Mas o "faça o que eu digo, não faça o que eu faço" não deu certo. É assim em país sério: falta de coerência ou hipocrisia de autoridades pode custar o cargo.
No caso de Johnson, há outros fatores que aprofundam seu inferno astral. Recentemente, ele se envolveu em outro escândalo, quando reformou seu gabinete com verba não declarada doada por uma empresa privada. O premier foi responsabilizado, e seu Partido Conservador multado.
Menos visível, porém, do que os escândalos que levam ao desgaste da imagem do primeiro-ministro está as articulações que ocorrem não muito longe de Downing Street, a duas quadras dali, no Palácio de Westminster. E eu diria nas entranhas de seu próprio partido.
Recentemente, o parlamento aprovou novas medidas de restrição para conter a variante Ômicron do coronavírus, entre elas o retorno do uso de máscaras em ambientes fechados, vacinação obrigatória para profissionais de saúde e apresentação de certificado de imunização para entrar na maioria dos locais. Tudo ok para tempos de pandemia, não é mesmo? Só que muitos integrantes do partido de Johnson viram nas medidas um ataque às liberdades individuais e empreenderam uma minirrevolução. Não foram um ou dois.
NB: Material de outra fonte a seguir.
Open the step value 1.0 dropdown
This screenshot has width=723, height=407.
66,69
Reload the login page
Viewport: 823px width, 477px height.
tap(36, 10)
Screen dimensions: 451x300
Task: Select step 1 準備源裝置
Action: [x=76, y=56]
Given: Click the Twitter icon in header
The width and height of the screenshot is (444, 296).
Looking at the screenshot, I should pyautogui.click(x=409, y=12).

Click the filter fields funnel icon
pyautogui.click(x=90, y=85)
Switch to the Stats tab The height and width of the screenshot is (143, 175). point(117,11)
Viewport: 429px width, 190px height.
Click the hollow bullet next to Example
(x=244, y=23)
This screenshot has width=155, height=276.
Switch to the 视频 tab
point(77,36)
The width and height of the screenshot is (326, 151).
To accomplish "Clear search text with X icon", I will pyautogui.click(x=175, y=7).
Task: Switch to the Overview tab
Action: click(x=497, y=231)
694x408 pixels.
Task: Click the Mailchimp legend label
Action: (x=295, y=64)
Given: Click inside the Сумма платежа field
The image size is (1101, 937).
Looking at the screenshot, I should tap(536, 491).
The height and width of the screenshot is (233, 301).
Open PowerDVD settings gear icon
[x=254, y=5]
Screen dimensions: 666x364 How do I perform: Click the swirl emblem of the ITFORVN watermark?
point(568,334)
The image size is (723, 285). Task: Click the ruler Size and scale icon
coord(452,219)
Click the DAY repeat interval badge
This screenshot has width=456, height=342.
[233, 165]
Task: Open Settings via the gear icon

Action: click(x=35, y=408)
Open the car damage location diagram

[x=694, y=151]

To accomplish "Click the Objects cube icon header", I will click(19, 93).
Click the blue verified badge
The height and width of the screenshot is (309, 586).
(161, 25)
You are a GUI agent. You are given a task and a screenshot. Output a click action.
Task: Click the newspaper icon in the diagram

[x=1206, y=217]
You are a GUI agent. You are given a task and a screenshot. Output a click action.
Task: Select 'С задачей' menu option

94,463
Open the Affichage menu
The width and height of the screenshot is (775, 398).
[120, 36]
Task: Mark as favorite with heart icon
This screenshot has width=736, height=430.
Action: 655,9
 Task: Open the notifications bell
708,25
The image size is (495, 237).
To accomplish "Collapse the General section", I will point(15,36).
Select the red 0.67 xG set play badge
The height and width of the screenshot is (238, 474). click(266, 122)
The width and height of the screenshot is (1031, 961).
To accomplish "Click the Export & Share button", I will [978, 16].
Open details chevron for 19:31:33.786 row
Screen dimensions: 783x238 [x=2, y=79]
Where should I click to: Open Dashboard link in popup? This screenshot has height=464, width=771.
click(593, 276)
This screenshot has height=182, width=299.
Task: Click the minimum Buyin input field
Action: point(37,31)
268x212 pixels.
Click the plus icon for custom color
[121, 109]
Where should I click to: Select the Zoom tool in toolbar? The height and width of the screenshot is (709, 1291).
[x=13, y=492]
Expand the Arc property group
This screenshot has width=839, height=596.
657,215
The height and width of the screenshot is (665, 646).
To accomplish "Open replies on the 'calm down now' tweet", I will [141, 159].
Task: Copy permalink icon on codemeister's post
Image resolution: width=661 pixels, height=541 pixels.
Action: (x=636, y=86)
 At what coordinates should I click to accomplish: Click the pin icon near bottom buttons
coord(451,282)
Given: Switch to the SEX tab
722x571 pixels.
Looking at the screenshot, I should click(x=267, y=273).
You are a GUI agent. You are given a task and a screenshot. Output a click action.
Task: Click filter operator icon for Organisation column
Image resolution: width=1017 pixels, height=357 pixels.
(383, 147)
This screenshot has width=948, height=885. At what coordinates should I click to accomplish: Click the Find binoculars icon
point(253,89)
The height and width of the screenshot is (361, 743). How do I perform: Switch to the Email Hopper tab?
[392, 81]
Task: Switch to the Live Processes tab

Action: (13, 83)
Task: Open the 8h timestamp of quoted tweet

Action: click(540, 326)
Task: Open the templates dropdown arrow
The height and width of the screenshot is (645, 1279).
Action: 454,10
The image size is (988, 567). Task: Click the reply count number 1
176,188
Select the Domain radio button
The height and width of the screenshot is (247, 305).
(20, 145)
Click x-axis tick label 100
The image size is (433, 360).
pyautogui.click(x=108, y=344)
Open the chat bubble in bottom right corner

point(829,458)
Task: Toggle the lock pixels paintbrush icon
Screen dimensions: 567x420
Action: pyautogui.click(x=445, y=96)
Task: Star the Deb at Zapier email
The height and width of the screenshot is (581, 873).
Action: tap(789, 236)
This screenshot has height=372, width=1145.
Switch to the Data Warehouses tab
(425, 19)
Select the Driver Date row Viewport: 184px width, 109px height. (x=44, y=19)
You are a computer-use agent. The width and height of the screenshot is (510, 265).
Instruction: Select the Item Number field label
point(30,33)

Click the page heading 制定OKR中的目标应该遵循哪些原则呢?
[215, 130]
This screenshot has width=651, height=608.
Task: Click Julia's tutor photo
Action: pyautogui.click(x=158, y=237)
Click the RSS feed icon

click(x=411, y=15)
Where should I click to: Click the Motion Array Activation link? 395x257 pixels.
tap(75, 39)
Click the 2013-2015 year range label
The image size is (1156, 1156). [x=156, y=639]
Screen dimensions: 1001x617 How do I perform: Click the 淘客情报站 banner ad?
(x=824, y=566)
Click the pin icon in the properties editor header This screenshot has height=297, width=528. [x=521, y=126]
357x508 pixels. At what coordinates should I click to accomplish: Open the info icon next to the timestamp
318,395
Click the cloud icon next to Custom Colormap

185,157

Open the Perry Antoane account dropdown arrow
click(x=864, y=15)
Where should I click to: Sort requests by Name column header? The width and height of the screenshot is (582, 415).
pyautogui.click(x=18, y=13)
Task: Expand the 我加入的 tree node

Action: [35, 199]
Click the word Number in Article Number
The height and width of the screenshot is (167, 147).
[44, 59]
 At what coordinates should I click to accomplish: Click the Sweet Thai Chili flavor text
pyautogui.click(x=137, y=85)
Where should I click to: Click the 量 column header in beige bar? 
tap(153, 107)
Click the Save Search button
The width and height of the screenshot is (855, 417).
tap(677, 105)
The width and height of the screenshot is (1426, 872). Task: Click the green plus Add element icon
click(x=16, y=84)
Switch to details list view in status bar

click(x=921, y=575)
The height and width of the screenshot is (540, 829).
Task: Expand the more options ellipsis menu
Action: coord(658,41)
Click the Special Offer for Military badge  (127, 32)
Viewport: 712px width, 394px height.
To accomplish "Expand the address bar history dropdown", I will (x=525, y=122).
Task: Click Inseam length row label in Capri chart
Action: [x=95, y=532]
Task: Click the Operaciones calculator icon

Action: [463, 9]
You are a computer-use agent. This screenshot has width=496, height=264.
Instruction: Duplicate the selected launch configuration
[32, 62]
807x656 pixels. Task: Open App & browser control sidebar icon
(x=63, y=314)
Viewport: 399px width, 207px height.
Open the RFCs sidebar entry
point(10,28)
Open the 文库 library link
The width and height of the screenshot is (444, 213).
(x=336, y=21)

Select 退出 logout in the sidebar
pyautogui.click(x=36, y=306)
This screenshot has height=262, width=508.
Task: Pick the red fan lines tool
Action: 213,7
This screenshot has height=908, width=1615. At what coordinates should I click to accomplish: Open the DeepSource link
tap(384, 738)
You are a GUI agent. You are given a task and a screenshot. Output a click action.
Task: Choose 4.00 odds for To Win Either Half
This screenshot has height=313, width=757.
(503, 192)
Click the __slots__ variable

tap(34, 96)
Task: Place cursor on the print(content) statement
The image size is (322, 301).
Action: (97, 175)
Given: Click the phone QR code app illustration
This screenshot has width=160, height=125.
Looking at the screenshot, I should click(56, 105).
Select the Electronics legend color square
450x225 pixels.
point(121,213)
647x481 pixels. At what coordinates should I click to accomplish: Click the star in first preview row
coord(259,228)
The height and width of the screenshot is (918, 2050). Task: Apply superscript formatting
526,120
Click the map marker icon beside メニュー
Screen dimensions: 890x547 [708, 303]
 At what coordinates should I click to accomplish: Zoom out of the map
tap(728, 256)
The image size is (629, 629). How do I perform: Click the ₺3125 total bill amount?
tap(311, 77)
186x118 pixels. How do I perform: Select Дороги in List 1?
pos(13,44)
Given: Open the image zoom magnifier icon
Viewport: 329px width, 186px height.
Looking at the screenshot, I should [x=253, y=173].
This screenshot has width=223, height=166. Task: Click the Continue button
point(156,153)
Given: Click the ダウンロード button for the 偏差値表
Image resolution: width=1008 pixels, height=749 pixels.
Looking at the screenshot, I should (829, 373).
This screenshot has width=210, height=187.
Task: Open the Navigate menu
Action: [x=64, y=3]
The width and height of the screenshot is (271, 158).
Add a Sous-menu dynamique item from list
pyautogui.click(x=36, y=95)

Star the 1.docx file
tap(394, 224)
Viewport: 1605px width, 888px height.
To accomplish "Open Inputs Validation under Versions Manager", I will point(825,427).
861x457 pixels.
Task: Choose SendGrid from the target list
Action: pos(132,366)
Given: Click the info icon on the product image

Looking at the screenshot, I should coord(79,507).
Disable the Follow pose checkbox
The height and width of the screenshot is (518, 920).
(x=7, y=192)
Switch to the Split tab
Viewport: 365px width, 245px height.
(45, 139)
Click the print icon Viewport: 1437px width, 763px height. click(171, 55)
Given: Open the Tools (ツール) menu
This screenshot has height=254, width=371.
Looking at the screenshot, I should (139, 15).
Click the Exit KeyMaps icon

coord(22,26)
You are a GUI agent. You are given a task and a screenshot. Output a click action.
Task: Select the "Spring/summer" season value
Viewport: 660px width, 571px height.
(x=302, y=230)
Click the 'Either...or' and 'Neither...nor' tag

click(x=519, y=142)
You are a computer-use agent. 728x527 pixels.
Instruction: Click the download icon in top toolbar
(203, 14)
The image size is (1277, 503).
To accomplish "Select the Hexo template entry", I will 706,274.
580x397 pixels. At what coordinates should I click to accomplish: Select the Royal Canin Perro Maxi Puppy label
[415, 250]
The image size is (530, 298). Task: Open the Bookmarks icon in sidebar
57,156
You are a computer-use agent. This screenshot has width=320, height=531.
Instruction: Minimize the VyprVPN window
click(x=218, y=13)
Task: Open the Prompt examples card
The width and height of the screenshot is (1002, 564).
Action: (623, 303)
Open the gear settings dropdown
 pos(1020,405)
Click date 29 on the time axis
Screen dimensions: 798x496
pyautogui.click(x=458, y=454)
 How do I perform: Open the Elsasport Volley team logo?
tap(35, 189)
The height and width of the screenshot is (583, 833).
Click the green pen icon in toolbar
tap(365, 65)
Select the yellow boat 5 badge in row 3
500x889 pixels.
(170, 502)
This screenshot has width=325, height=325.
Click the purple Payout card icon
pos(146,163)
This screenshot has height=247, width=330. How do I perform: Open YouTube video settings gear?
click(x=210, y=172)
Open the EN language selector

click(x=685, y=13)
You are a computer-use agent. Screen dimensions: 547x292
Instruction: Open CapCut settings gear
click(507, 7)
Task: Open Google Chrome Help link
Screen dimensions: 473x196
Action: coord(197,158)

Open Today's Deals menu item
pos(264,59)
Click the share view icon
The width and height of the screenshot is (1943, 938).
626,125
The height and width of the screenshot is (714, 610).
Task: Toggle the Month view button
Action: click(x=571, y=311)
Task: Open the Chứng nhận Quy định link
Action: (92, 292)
Quase cem deputados votaram contra a exigência de certificado de vacinação e obrigatoriedade de imunização para profissionais de saúde.
Esses parlamentares querem o fígado de Johnson! E são mais do que suficientes para compor uma carta a uma comissão do parlamento o início de um processo de desconfiança que pode culminar em sua saída do cargo. Para que isso seja possível, é necessário que 15% da bancada do Partido Conservador evoquem a desconfiança - trata-se de 55 dos 361 deputados conservadores. Em seguida, o caso é levado a plenário. Para que o premier seja deposto é necessário maioria simples: 326 dos 650 assentos.
No caso de Theresa May, em 2019, tudo ocorreu no mesmo dia.
A imprensa britânica já especula nomes para o futuro morador de Downing Street: Rishi Sunak, o "chanceler do Tesouro", e Liz Truss, secretária de Exterior, são os mais cotados. Ambos, foram muito bem durante a pandemia, quando a economia sofreu o baque do coronavírus, e nas negociações para a saída da UE. Mas também são citados Michael Gove, Jeremy Hunt e Dominc Raab.
Em tempo: se o parlamento aprovar a saída de Johnson, não há eleições gerais. Basta o seu partido, que tem maioria, escolher um novo líder, que, obviamente, precisa apresentar suas credenciais e receber a bênção da rainha Elizabeth, em um processo formal. As eleições gerais no Reino Unido estão previstas para maio de 2024.